▶ _Directions_
Copy each line below exactly as it appears. Pictures are to be omitted.

▶ _Data under study_
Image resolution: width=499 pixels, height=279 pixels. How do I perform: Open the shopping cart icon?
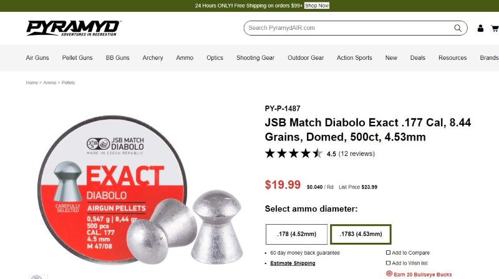[495, 28]
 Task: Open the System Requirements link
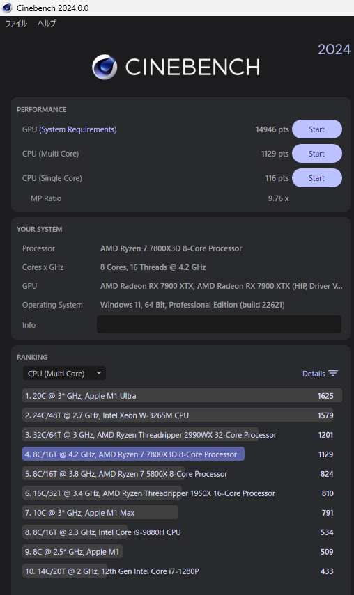point(78,129)
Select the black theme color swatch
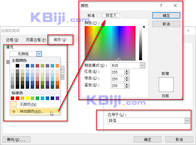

▶ _Solution for this exercise_
Image resolution: width=499 pixels, height=279 pixels. How do I perform: Open the shopping cart icon?
[495, 28]
 Task: Open the System Requirements link
point(78,129)
Select the black theme color swatch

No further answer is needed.